- County: Somerset
- Population: 6,553 (in 2021)

Current ward
- Created: 1974
- Councillor: None
- UK Parliament constituency: Bath

= Kingsmead, Bath =

Electoral ward in Bath, United Kingdom

Kingsmead is an electoral ward within Bath, England, which encompasses most of the city centre and stretches west along the A4 to meet Newbridge and Weston wards. The population at the 2021 census was 6,553. The ward elects two councillors to the Bath and North East Somerset unitary authority.

Kingsmead is rarely used as the name of an area of Bath, and is primarily used for electoral purposes. The ward stretches about 1 mi westward from the city centre, straddling the A4 road north of the River Avon. The ward is separated by the large Royal Victoria Park into two parts: a city centre eastern end, and a western residential end known as Lower Weston.

A boundary review in 2018, which came into force at the May 2019 local elections, abolished Abbey ward and extended Kingsmead eastwards as far as the Avon to include most of the city centre. At the same time the ward's western extent was slightly reduced, in order to move the Chelsea Road shopping street wholly into Newbridge ward.
=====
→ Requirement 1
Condense the paragraph of the Kingsmead ward text that begins "A boundary review in 2018" into a brief bulleted list that keeps its main facts.
→ Requirement 2
Return the passage of the Kingsmead ward text from "Electoral ward in" to "as Lower Weston.", copied word for word.
The lines that come after the Kingsmead ward text are not needed for this work.

→ Data provided
=====
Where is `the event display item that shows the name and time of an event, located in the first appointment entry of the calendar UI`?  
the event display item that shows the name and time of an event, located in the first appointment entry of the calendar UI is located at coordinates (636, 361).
=====
→ Full output 1
- A 2018 boundary review took effect at the May 2019 local elections.
- It abolished Abbey ward.
- Kingsmead was extended east as far as the Avon to include most of the city centre.
- The ward's western extent was slightly reduced, moving the Chelsea Road shopping street wholly into Newbridge ward.

→ Full output 2
Electoral ward in Bath, United Kingdom

Kingsmead is an electoral ward within Bath, England, which encompasses most of the city centre and stretches west along the A4 to meet Newbridge and Weston wards. The population at the 2021 census was 6,553. The ward elects two councillors to the Bath and North East Somerset unitary authority.

Kingsmead is rarely used as the name of an area of Bath, and is primarily used for electoral purposes. The ward stretches about 1 mi westward from the city centre, straddling the A4 road north of the River Avon. The ward is separated by the large Royal Victoria Park into two parts: a city centre eastern end, and a western residential end known as Lower Weston.